[Stored entries]
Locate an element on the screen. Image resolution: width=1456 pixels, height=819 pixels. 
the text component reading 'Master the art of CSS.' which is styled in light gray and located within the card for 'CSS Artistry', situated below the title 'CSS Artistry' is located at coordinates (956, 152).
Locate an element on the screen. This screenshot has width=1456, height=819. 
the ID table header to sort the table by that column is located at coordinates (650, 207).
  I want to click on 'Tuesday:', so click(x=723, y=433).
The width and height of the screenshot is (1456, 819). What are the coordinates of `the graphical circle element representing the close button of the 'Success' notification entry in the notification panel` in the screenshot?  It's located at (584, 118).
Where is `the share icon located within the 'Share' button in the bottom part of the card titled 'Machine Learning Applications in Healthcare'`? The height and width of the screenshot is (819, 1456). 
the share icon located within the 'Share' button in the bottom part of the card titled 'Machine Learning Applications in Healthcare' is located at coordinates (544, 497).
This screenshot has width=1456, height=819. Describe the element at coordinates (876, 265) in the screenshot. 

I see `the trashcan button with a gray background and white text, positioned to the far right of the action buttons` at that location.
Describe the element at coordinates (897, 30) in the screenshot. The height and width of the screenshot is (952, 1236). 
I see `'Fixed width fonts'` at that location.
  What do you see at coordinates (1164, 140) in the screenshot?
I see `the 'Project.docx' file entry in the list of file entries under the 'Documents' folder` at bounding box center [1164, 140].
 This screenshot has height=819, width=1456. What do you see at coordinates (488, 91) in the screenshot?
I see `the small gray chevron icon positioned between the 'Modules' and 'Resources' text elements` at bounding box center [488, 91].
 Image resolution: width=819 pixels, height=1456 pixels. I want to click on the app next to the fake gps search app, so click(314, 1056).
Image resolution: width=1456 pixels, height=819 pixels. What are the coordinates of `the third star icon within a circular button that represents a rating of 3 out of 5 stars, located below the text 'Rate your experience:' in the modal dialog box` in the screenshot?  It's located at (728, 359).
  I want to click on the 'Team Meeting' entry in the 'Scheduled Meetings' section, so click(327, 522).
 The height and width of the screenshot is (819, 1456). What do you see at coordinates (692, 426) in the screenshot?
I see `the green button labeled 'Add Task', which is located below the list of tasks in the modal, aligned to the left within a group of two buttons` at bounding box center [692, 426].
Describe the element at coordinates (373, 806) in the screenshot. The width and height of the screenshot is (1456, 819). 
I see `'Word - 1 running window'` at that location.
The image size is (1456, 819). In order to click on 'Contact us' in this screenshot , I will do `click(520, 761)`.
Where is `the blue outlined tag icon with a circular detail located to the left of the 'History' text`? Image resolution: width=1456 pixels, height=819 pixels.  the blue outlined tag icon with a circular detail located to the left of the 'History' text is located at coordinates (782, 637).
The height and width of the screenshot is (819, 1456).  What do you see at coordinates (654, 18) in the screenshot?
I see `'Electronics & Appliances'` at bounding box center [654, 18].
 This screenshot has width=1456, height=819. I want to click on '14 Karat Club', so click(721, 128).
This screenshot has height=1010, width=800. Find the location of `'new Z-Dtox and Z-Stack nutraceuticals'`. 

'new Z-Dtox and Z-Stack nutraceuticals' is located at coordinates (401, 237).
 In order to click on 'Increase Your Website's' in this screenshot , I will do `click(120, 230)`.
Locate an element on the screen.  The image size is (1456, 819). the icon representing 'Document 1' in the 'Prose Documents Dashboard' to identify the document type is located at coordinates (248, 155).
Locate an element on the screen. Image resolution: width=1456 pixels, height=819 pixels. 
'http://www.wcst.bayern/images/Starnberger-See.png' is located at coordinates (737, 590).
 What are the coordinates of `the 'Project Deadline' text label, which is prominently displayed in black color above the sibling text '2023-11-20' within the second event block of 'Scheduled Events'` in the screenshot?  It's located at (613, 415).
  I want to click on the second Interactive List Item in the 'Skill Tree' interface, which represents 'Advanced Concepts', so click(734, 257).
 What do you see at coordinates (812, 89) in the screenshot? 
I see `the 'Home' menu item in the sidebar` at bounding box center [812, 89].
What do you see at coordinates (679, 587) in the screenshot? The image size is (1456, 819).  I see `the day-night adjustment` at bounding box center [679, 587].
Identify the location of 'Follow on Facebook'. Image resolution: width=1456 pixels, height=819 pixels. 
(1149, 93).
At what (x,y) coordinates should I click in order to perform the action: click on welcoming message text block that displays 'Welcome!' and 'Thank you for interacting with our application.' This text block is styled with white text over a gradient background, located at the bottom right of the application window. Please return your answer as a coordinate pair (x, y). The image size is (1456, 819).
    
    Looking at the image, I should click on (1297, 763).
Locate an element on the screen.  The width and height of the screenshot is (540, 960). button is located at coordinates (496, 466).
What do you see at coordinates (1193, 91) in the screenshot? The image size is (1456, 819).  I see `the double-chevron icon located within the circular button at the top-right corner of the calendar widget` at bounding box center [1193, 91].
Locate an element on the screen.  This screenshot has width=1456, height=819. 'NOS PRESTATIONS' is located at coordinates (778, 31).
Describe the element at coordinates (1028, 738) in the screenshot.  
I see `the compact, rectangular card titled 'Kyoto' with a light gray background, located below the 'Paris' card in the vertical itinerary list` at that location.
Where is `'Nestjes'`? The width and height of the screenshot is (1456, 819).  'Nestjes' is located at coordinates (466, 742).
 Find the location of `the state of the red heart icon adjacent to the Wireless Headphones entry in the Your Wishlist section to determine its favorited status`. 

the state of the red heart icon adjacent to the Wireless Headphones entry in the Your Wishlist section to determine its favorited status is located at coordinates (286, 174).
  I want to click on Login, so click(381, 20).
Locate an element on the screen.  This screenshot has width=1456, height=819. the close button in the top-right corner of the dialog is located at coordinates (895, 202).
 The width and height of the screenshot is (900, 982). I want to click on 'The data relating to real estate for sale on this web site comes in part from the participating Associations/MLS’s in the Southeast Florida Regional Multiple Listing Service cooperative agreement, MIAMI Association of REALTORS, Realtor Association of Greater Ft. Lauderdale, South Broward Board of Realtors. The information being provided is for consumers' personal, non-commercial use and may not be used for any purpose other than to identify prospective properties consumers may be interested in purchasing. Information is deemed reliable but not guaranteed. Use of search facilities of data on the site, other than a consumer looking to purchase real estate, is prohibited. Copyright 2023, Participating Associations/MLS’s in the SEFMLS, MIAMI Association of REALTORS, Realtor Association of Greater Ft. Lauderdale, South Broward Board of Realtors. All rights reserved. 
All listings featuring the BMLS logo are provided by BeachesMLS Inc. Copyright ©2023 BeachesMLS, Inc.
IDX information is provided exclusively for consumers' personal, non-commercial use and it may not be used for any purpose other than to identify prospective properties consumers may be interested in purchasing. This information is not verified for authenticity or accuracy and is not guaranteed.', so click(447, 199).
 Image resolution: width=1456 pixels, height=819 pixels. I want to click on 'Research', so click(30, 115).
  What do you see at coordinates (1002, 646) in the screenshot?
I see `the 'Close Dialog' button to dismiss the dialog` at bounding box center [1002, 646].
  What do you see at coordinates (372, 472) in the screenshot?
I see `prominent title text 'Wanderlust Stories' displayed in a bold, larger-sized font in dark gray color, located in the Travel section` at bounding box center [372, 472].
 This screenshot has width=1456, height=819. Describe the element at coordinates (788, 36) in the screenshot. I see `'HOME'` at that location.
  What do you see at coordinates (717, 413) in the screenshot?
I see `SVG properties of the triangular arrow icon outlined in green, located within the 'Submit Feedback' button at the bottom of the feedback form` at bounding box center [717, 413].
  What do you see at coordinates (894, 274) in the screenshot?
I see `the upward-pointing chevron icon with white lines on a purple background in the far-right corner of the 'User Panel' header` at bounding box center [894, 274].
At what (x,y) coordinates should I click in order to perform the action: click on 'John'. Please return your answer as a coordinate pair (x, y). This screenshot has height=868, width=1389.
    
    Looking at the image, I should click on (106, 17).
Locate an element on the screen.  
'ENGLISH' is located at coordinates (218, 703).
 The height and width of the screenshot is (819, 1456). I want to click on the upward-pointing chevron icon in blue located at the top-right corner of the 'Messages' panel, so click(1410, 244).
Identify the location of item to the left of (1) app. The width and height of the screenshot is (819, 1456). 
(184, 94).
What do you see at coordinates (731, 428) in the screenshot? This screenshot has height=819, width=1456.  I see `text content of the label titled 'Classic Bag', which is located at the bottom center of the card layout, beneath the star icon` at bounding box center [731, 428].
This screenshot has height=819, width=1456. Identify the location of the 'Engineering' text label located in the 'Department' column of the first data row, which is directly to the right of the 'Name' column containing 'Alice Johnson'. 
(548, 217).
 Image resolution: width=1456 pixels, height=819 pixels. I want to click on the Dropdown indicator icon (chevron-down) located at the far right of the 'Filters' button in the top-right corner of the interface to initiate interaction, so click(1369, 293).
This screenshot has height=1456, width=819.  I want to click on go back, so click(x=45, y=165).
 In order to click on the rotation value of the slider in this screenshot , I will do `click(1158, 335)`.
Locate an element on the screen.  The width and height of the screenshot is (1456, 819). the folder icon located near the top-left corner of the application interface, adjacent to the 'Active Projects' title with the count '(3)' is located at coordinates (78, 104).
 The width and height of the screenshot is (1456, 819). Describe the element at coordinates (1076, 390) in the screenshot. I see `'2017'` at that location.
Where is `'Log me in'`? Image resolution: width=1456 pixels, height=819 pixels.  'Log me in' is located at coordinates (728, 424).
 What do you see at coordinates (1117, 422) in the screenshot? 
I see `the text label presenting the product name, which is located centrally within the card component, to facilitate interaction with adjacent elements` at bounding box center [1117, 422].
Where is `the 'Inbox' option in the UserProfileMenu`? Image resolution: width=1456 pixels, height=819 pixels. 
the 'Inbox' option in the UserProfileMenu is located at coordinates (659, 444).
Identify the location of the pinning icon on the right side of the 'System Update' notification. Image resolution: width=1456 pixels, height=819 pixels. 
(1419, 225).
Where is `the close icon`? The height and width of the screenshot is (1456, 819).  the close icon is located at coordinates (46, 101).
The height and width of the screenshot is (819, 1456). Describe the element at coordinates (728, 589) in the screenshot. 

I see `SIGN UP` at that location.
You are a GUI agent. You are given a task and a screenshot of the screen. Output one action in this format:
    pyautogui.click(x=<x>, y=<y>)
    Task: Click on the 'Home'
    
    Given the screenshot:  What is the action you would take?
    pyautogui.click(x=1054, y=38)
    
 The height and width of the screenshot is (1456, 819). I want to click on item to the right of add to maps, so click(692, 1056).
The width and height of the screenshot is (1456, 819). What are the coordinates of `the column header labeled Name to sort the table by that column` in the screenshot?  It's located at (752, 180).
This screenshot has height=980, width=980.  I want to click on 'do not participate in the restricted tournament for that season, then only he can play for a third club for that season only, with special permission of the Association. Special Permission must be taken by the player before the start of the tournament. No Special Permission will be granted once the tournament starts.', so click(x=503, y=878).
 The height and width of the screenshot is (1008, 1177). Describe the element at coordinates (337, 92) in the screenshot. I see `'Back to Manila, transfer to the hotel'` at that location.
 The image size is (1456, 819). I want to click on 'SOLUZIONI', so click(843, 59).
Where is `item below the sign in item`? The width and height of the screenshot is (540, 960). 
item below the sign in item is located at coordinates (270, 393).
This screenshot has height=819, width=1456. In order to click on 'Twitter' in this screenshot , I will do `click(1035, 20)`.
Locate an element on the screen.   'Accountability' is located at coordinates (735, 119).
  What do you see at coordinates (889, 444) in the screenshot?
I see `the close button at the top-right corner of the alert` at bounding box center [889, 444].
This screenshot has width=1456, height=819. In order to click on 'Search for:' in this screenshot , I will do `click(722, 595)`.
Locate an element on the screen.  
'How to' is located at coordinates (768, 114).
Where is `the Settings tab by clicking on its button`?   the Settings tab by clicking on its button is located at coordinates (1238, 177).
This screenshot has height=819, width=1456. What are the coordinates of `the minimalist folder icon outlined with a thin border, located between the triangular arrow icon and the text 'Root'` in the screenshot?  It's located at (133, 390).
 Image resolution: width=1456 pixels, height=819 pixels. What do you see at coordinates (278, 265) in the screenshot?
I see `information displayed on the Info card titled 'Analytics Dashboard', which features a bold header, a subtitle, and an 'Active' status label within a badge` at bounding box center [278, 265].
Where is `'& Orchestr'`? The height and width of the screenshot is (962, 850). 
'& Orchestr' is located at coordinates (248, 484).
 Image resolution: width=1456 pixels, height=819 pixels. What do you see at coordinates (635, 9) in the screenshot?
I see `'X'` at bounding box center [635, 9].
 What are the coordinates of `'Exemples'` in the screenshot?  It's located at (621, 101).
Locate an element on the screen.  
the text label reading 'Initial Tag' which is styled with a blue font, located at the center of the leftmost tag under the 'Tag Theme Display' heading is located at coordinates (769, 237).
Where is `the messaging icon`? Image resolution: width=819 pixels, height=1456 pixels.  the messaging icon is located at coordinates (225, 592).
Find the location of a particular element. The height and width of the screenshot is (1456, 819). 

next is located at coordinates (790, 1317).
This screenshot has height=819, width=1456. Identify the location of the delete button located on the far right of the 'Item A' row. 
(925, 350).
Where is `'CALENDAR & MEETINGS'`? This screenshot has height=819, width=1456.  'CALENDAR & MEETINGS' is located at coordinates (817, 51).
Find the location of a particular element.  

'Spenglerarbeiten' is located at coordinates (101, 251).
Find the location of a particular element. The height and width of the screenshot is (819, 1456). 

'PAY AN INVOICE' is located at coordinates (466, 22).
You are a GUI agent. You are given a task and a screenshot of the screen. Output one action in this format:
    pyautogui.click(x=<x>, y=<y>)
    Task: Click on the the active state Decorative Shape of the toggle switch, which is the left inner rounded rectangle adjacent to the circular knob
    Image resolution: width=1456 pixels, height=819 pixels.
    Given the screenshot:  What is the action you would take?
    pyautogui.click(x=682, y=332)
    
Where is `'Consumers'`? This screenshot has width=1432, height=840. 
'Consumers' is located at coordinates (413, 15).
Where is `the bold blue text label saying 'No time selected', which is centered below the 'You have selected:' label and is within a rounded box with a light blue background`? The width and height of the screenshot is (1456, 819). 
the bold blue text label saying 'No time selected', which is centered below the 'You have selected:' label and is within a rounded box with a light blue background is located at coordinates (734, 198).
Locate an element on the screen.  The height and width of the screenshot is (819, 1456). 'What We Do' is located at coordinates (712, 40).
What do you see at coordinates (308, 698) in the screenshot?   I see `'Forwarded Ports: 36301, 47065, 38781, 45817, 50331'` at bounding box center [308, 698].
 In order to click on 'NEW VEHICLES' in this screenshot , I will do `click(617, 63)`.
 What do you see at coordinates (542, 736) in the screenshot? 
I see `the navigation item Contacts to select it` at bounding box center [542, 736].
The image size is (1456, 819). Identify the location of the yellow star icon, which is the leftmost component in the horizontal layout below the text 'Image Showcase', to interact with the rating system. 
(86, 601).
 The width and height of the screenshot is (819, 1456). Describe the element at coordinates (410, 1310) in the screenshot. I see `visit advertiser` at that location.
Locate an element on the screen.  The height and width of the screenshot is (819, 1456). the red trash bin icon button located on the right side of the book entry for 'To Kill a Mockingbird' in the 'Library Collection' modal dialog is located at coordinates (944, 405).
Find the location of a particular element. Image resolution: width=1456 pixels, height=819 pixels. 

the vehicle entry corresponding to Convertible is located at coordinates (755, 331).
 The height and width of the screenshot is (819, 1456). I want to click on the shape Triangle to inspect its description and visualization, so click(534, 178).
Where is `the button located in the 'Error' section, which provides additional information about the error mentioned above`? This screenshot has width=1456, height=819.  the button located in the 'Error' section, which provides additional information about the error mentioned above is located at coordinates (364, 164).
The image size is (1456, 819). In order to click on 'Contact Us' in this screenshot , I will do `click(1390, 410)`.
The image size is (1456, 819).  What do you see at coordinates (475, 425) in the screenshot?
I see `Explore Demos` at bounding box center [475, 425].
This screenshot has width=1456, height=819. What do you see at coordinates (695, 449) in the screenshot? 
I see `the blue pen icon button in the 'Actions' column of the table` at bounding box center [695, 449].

### Description of the task
Repeat verbatim the lines of the records above, from the line containing "containing 'Alice Johnson'." through the line containing "In order to click on the", including both of those lines.

### Right answer
This screenshot has height=819, width=1456. Identify the location of the 'Engineering' text label located in the 'Department' column of the first data row, which is directly to the right of the 'Name' column containing 'Alice Johnson'. 
(548, 217).
 Image resolution: width=1456 pixels, height=819 pixels. I want to click on the Dropdown indicator icon (chevron-down) located at the far right of the 'Filters' button in the top-right corner of the interface to initiate interaction, so click(1369, 293).
This screenshot has height=1456, width=819.  I want to click on go back, so click(x=45, y=165).
 In order to click on the rotation value of the slider in this screenshot , I will do `click(1158, 335)`.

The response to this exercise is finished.